==== DATASET ENTRIES

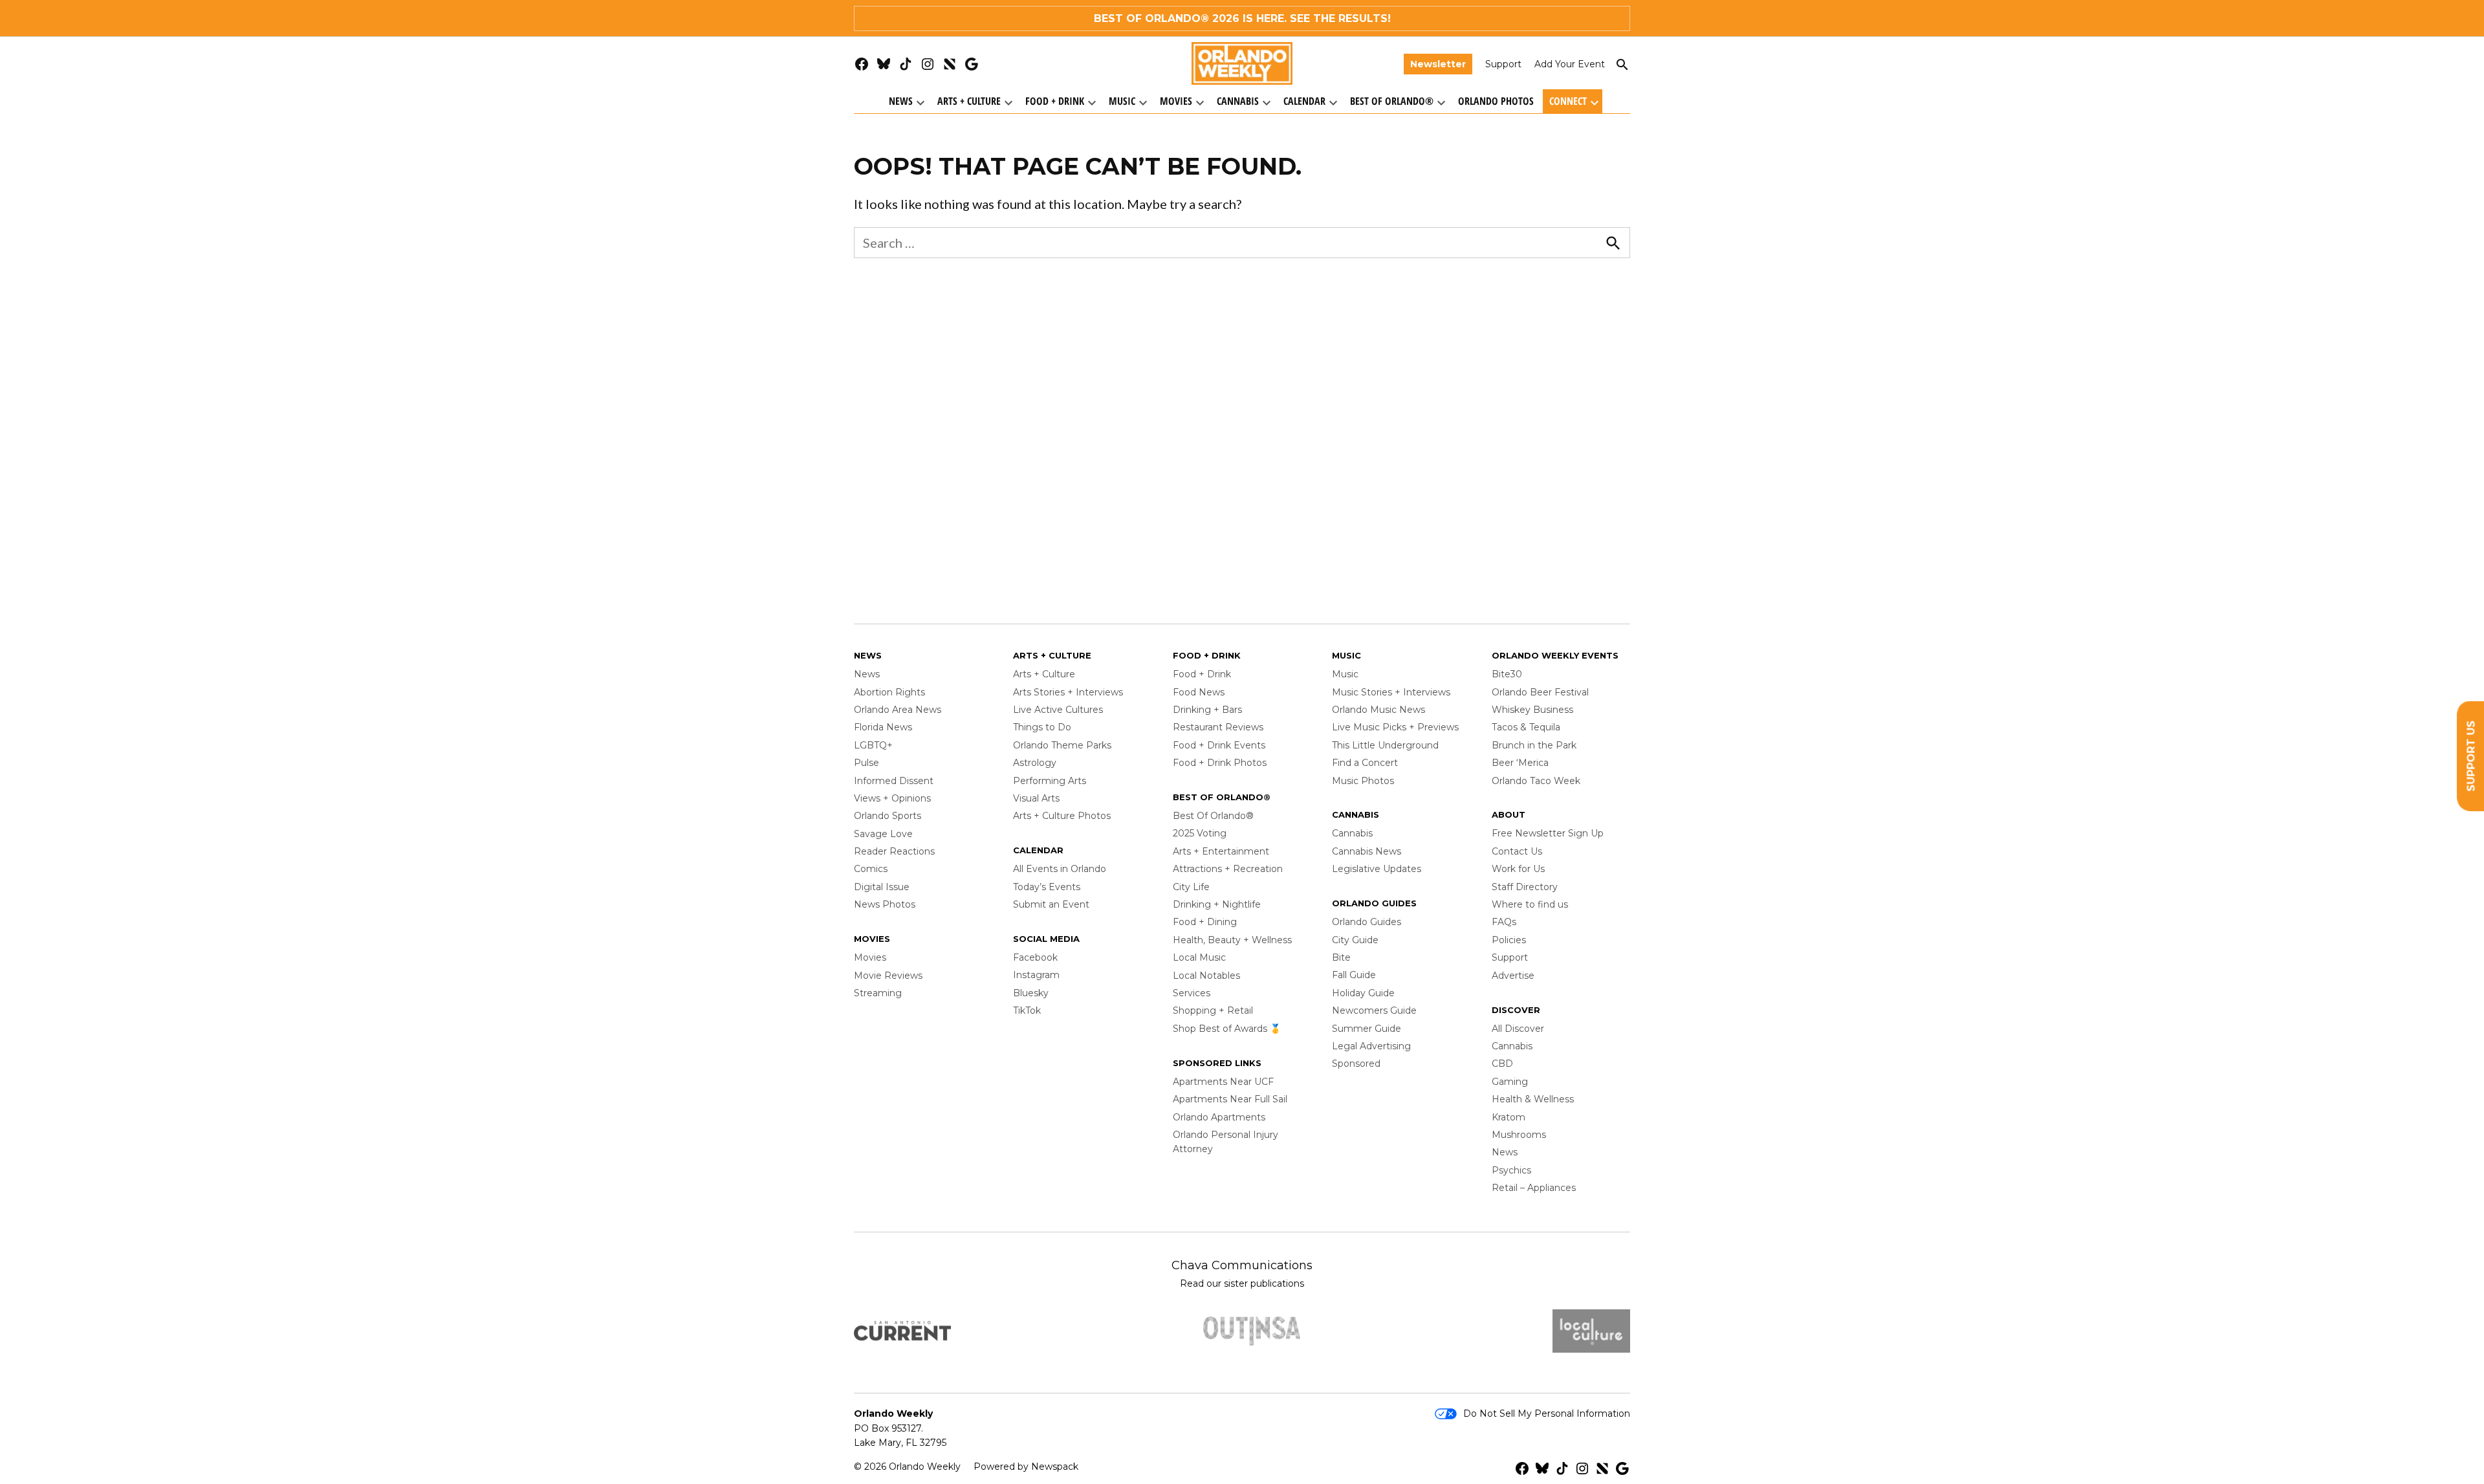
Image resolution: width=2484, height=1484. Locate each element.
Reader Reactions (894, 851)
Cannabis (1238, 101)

========
==== DATASET ENTRIES

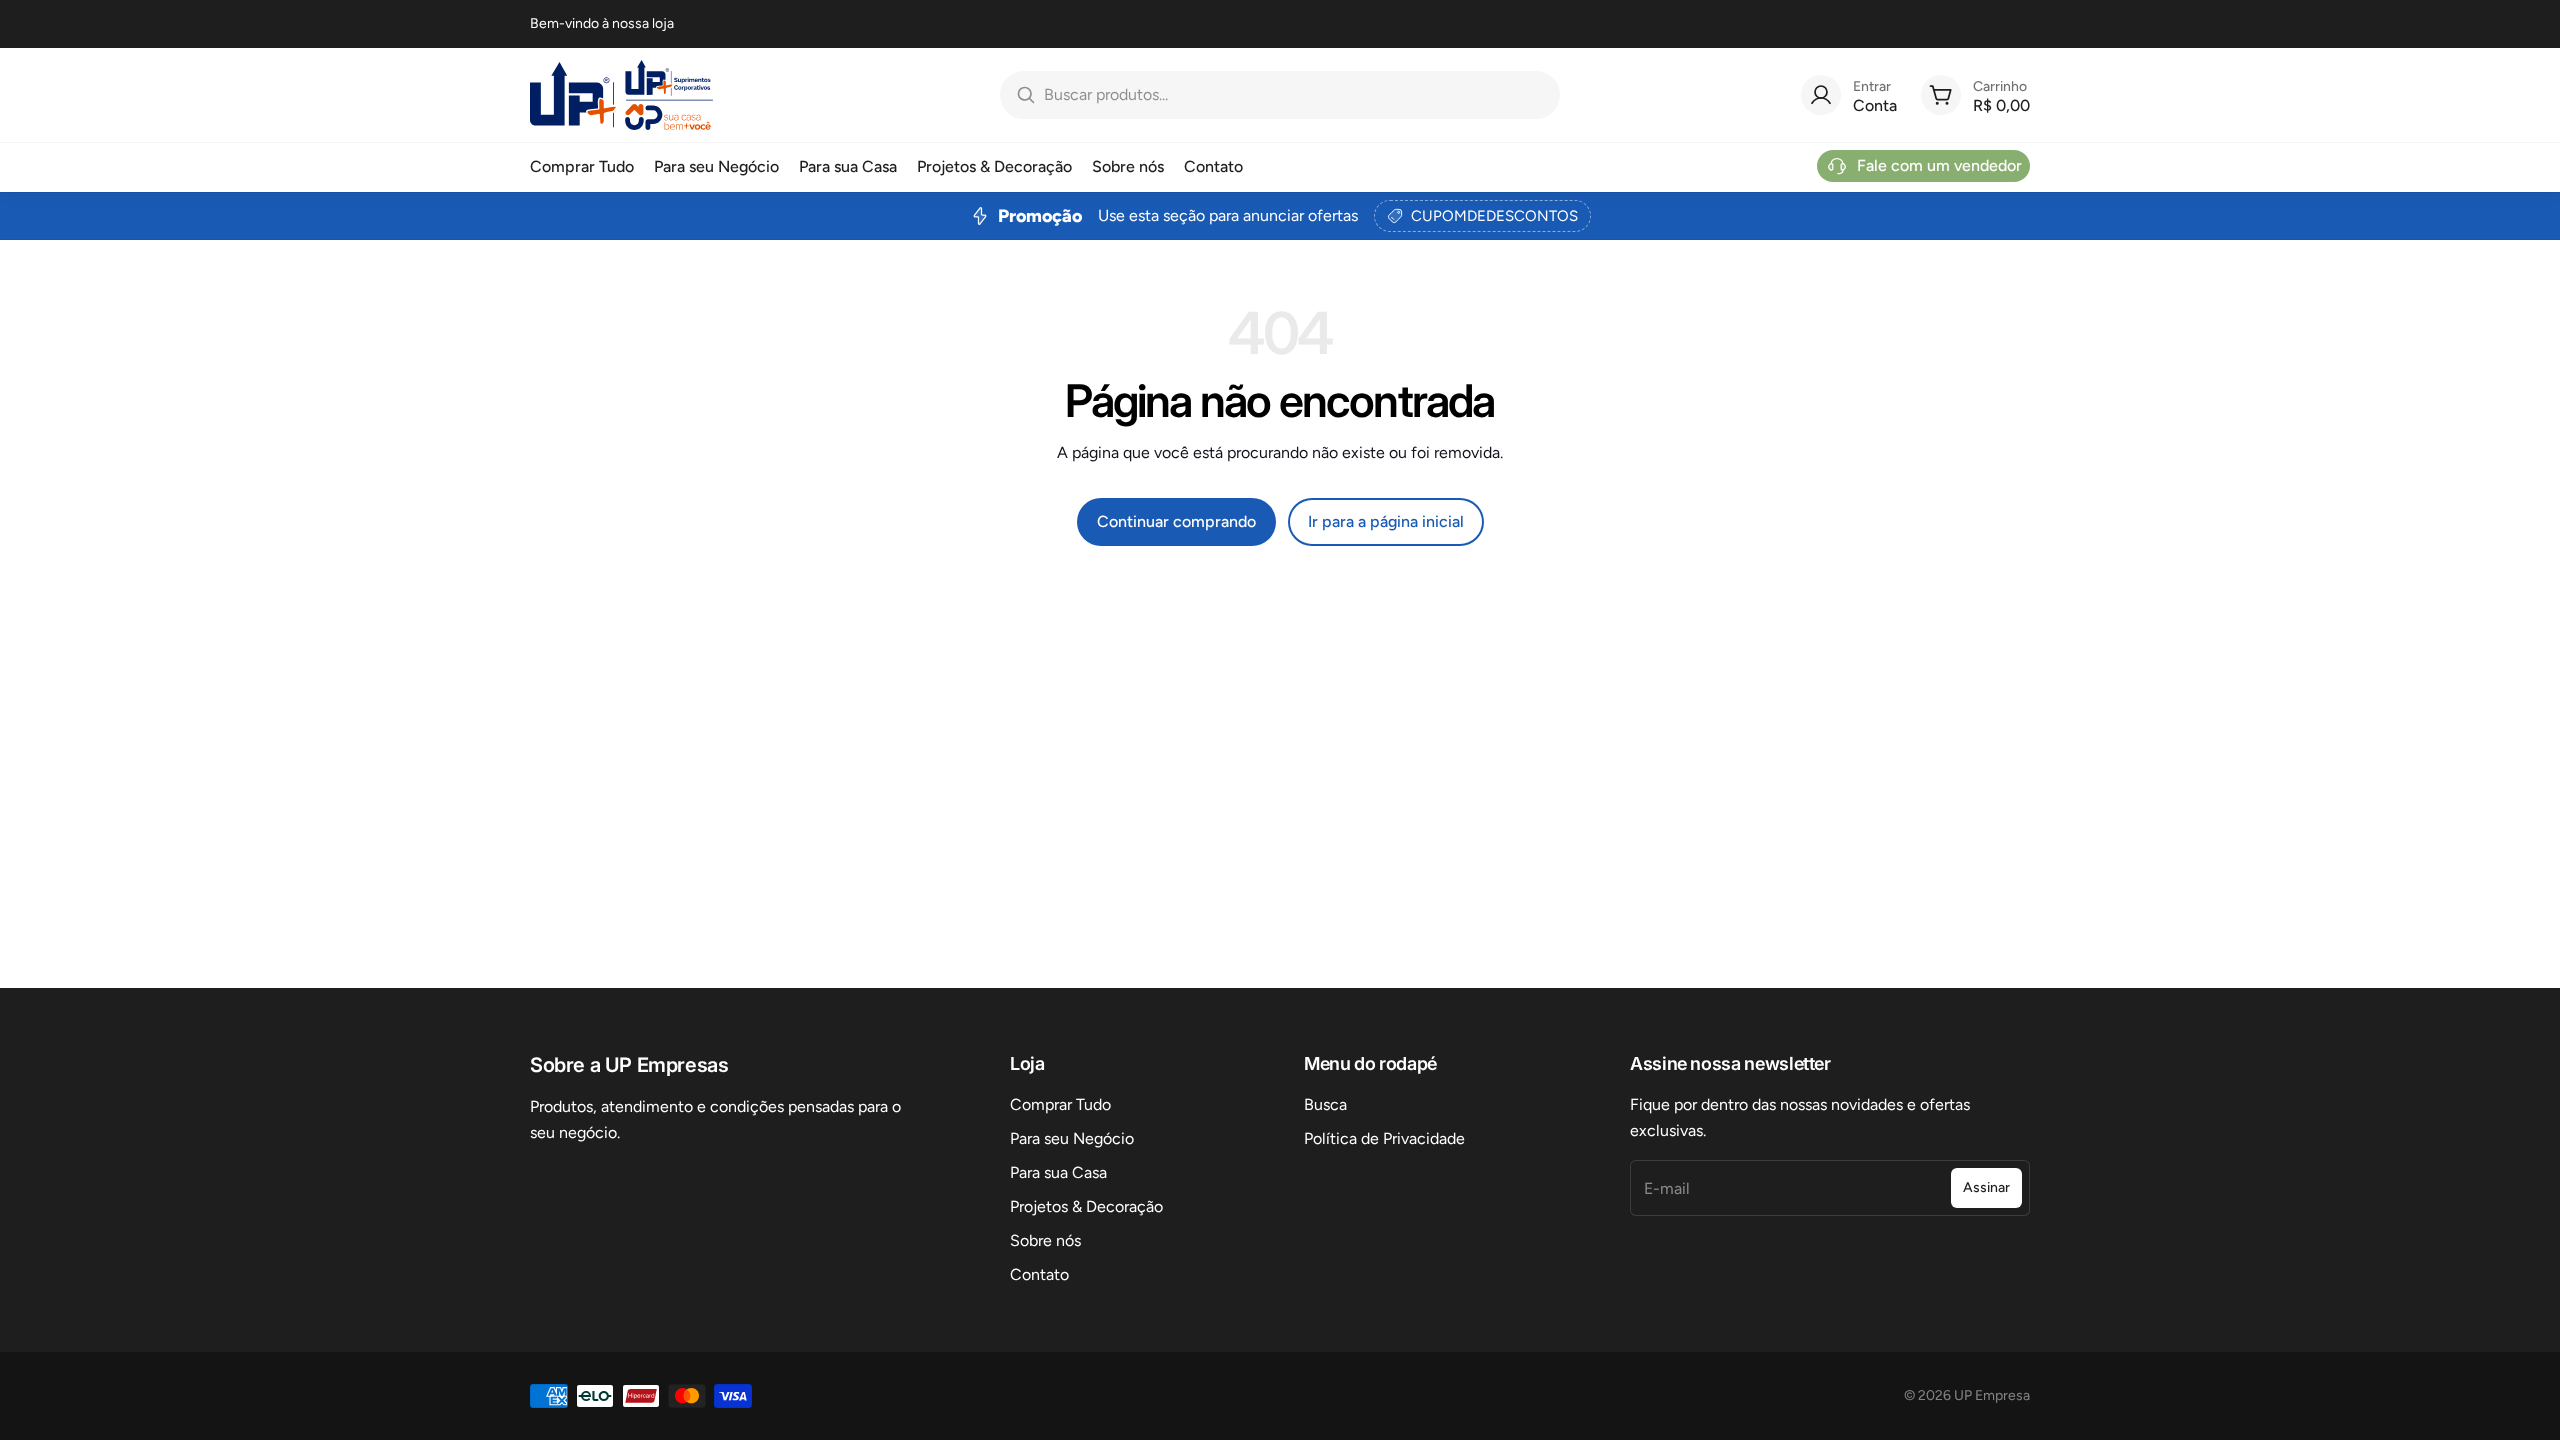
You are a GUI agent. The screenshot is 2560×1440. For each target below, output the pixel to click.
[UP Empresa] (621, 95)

========
==== DATASET ENTRIES

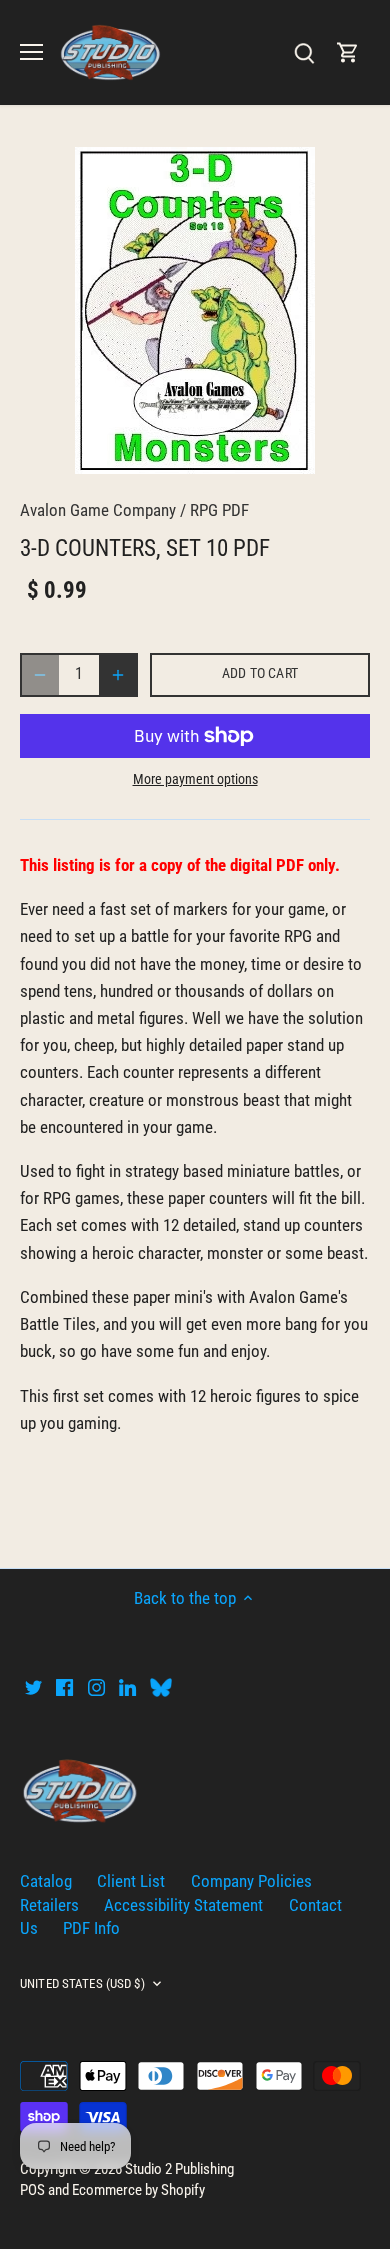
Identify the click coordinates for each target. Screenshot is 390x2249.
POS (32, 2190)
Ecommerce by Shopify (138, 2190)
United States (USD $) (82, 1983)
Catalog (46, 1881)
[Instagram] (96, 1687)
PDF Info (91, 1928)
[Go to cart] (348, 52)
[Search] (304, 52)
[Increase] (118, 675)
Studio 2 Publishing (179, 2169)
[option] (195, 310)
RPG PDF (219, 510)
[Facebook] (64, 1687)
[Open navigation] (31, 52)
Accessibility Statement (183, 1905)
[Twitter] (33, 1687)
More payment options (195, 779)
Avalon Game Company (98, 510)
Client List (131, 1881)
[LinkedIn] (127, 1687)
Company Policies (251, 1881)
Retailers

========

TASK INSTRUCTIONS> From the entries above, collect every line with the string "Company" in it.

OUTPUT OF THE TASK>
Avalon Game Company (98, 510)
Company Policies (251, 1881)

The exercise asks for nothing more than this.